I appreciate the comment, unamused. It was a sort of thought experiment, because I feel like there ought to be a way to have Cho be responsible, and evil, and at the same time acknowledge that people around him didn’t do what they might have. When I was in college back in Ann Arbor, there was this girl who went off her meds, once, and started not sleeping, smoking dope, and wandering around with her hamsters in a cage, dressed in pj’s and bathrobe. She just got weirder and weirder. My then girlfriend knew her family from way back someplace (her parents knew this girl’s parents), and so one day she just stuffed this blossoming nutjob into her car, and drove non-stop to the Cleveland Clinic, and then went through 24 hours of hell, trying to get her admitted, while keeping track of this loopy chick who was wandering off all the time. This girlfriend of mine was like that, she would put herself out there for people she barely knew. Anyway, it is an example of what didn’t happen in Cho’s case. Say what you want. He was bizarre for a looooooong time, and that one teacher (who tutored him after Giovanni booted him out of her class) was the only one who tried to go to bat for him, only to be rebuffed by an adminstration handcuffed by rules that are designed to avoiding lawsuits, as opposed to accomplishing what is needed by the people on the ground. How much control did he really have?

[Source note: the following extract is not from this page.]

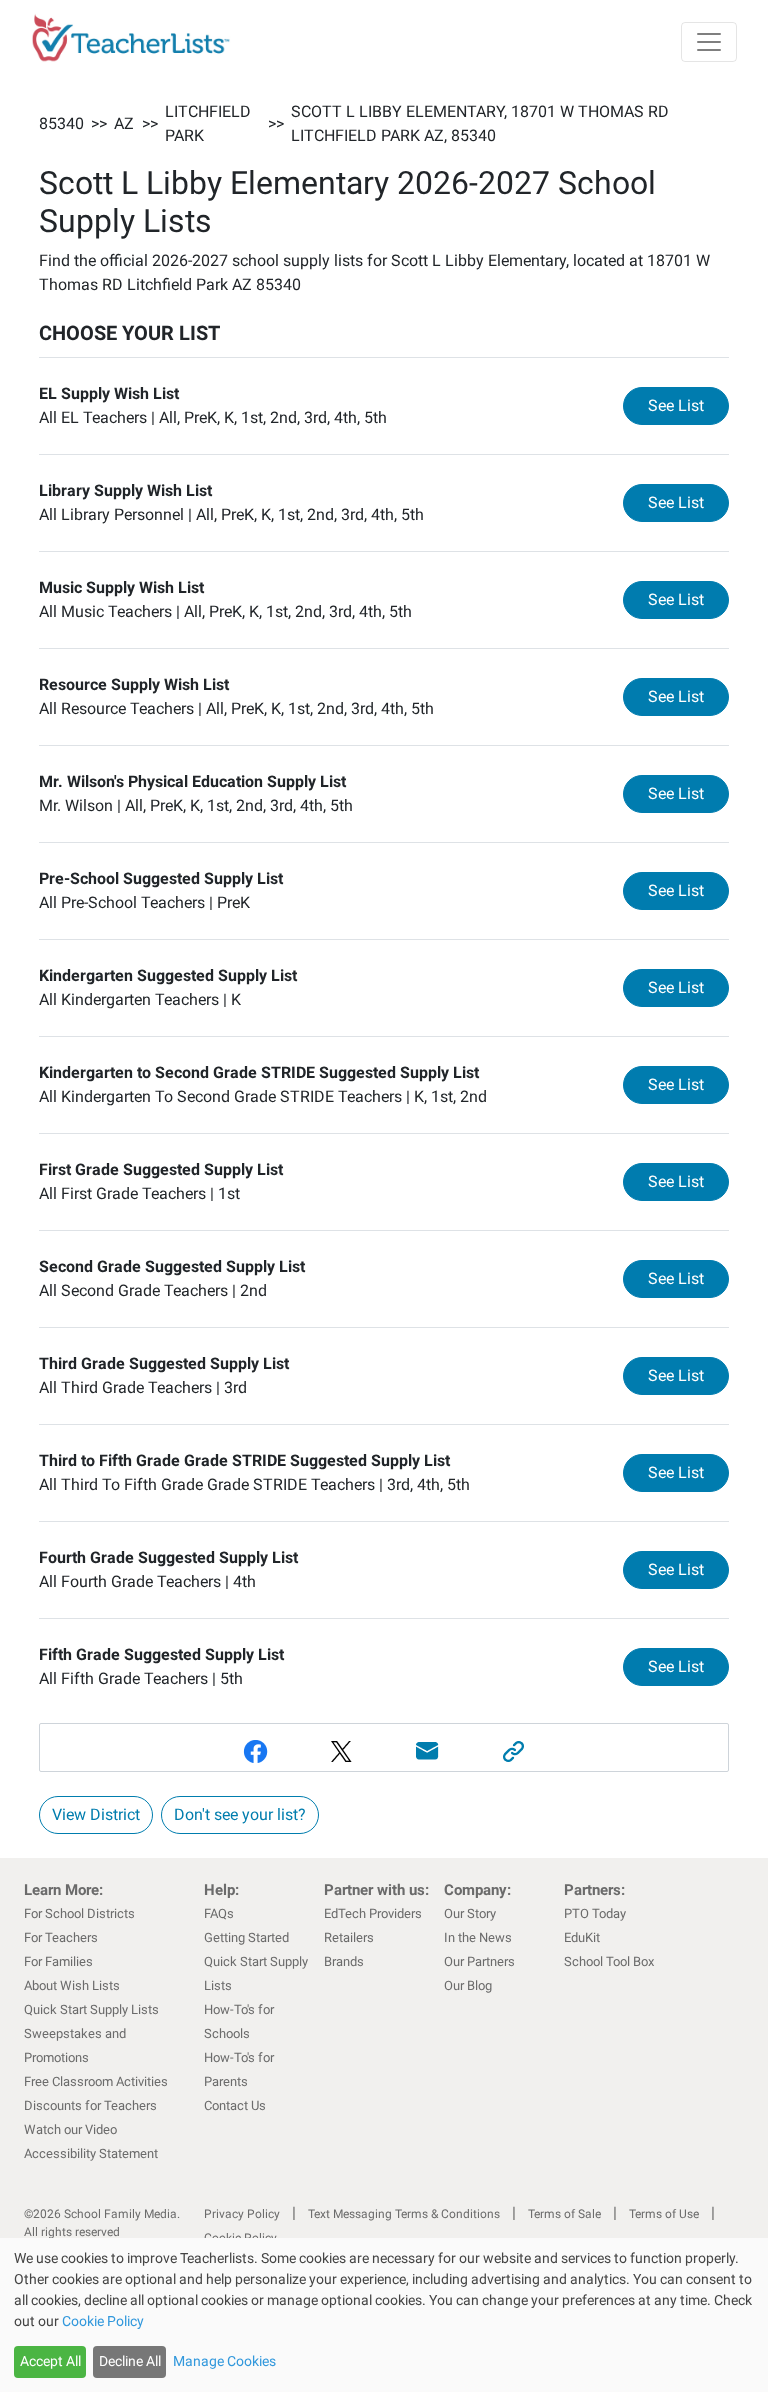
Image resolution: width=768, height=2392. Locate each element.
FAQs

I’m not a psychiatrist, but I bet that how much control a person really has varies on a case by case basis. So no one knows or will ever know how culpable this guy really was at bottom. HE. IS. RESPONSIBLE. ULTIMATELY. But this needn’t have happened. This makes me want to watch the movie Beautiful Mind again. Btw, how accurate was that movie considered to be from a mental illness standpoint?

This has been going through my head for days. There is an amazing section in Deuteronomy, chapter 21 verses 1-9, which deals with a situation where a body is found outside of town, and no one knows how this person died. They measure to the nearest town, and then representatives of that town have to bring a heifer, which they take down into a “rough valley,” and break its neck. There is also an atonement ceremony in which all the elders of the town have to wash their hands over the dead heifer, and say, “Our hands have not shed this blood, neither have our eyes seen it,” and this effects their atonement. Without getting humg up on the rather cryptic “fix” for this problem, what is striking about this passage is the extent to which people are expected to have knowledge and oversight over what is going on in their midst. This wasn’t a problem of commission, it was a problem of omission; they didn’t know what happened to this person, and because they had taken their eye off the ball, they are considered responsible to a certain extent.

We’re not holding anywhere near here.

smellthecoffee on April 22, 2007 at 11:31 PM

it’s pretty hard to rise to the level of getting pointed out as being so weird that there needs to be some kind of intervention. There is such a strong ethos “who am I to say who or what is (insert favorite word here) evil, wrong, insane, perverted, criminal, that students have a ready-made template for ignoring someone like Cho. It’s already the default option.

smellthecoffee on April 22, 2007 at 11:31 PM

You’re right, however that didn’t happen in this case. The campus community did point out his anti-social behavior. It was the psychiatric community that dropped the ball. Everyone is diagnosing Cho as this or that. Too bad the Blacksburg shrinks didn’t share that view.